**** Excerpt to read ****

• Print

Text and XML of All #TOC 2009 Tweets

I was planning to do some crunching last night and early today, but between an unexpected flight delay coming back from New York, and the pleasant surprise of getting Slashdotted about Bookworm, the day is quickly slipping away. I’ll give it a go over the weekend, but if anyone else is eager to play, here’s a super-raw text dump (the best I could do for getting around the API limit). Update: to be explicit, this covers roughly mid-afternoon Sunday 2/8 through late morning Thursday 2/12, so includes the entire event, but not every #toc tweet.

Update #2: Using the raw text as a starting point, I’ve generated an XML file listing all of the people who tweeted with hashtag #toc during the conference, and listed each of their tweets. I’ll leave it as an exercise to the reader 🙂 to sort by time, or otherwise slice/dice (best visualization among those submitted in the comments by 2/24 at midnight EST gets a free pass to TOC 2010 — winner chosen by the TOC program committee, and announced 2/26).

Update #3: Unfortunately, the Twitter Search API appears to only have returned the first ~15 or so of each user’s #toc tweets (nowhere near enough to include all of the 200+ tweets from the top tweeter, @thewritermama, so that XML doesn’t contain all of the tweets in the plain text. I’ve posted the intermediate XML I used, which contains less data about each tweet and tweeter, but does contain all of the tweets.

Update #4: Anyone interested in the gory details of where the XML came from, I’ve posted some background over at O’Reilly Labs.

tags: ,

Comments: 4

  1. I can’t resist data, of course.

    (For a prettier display I removed all profile images that were broken — I’m guessing they were new accounts that have since been processed — and also any default images.)

  2. I counted 39 tweets on my personal history. Your intermediate XML file only lists 7.

    Could you share your list of Twitterers?


    P.S. I’ll happily send you my tweets if that helps.
    P.P.S. Nice visualization, Liza.

  3. @Geoff — Yeah, after poking around a bit I realized that the Search API didn’t return all of a user’s #toc tweets. I’m not familiar enough with the API to know what’s going on, but I did post an xml-ization of the raw text that should contain all of your tweets.

  4. Here’s a simple site (http://www.toctweets.com) that takes all the tweets during the conference, breaks them down by time period for easier browsing, and displays lots of Wordles and some stats.

    @Andrew, the (apparently) undocumented Search API parameter max_id lets you go back about four months to get around the built-in API limits. There were 7,000 tweets using this method until the Tour of California (#toc) started adding a lot of noise to the data. (Raw SQL.)

    It was a great conference, BTW.

**** Given material ****

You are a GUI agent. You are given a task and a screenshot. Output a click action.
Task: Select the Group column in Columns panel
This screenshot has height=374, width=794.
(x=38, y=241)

****

▸ **Work to do**:
A. In the post about the #TOC 2009 tweets, copy word for word the passage starting with "(For a prettier" and going on through "any default images.)".
B. In the post about the #TOC 2009 tweets, what prize goes to the best visualization submitted in the comments by 2/24?
Ignore the material above; it has nothing to do with what you'll be asked here.

▸ **Answers to the problems**:
A.
(For a prettier display I removed all profile images that were broken — I’m guessing they were new accounts that have since been processed — and also any default images.)

B. A free pass to TOC 2010.